The news of his death was posted on a website that chronicled his journey.
The message about his death was posted as a journal entry by a woman who identifies herself as Aunt Mimi. It reads in part, "Heavens gates opened for our beloved William at 4:22 this morning. He was with his loving parents, Amy and Mark. The illness can no longer constrain our angel William; he has spread his wings, taken flight, and will be free of pain and suffering for all eternity."
Earlier this month, the Raleigh Police Department honored William by making him the department's youngest officer.
In a statement Thursday, Raleigh Police Chief Harry Dolan said: "William will be remembered by all who had the privilege to know him for his cheerful nature and for the heroism and dignity he displayed in the face of extreme adversity. We will forever cherish the honor of having him among our ranks."
The Raleigh Police Department said Bunn would be buried with full police honors. The funeral is set for Saturday July 3.

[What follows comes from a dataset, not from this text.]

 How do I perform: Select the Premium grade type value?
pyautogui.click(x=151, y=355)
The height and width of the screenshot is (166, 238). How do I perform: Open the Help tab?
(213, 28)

ABC11 Eyewitness News Anchor Barbara Gibbs spoke to the Bunn family in April about a 5K charity run for William. The Bunn Fun Run and Walk for neuroblastoma research and the William Bunn Fund was held on May 1.
William, a first-grader at Douglas Elementary, was diagnosed with neuroblastoma in 2007 at the age of five and had undergone two bone marrow transplants and numerous surgeries during his treatment.
"William is amazing he would come in every morning just full of energy and he has this eagerness to learn," first grade teacher Heather Starritt said.
Neuroblastoma is a cancer that develops from nerve cells found in several areas of the body. It usually arises in and around the adrenal glands, which have similar origins to nerve cells and sit atop the kidneys.
However, neuroblastoma can also develop in other areas of the abdomen and in the chest, neck and pelvis, where groups of nerve cells exist. Neuroblastoma most commonly affects children age 5 or younger and is the most common cancer in babies. About 650 children are diagnosed with Neuroblastoma each year in the United States according to the American Cancer Society.
For more information about this cancer, click here.
During William's treatment, the cancer went into remission for eight months, but recently returned. The 8-year-old spent the last part of his life at home under the care of his parents with the assistance of a hospice nurse.
The family will receive friends on Friday, July 2 from 6 p.m. to 9 p.m. at New Hope Baptist Church, 4301 Louisburg Road in Raleigh. Funeral services will be held at New Hope Baptist Church on Saturday, July 3 at 11 a.m. After the service, William will be laid to rest at Raleigh Memorial Park, 7501 Glenwood Avenue, Raleigh. Funeral arrangements for William are being handled by Brown-Wynne Funeral Homes.In lieu of flowers, memorials may be made to the V Foundation for Cancer Research, St. Baldrick's Foundation, and neuroblastoma research.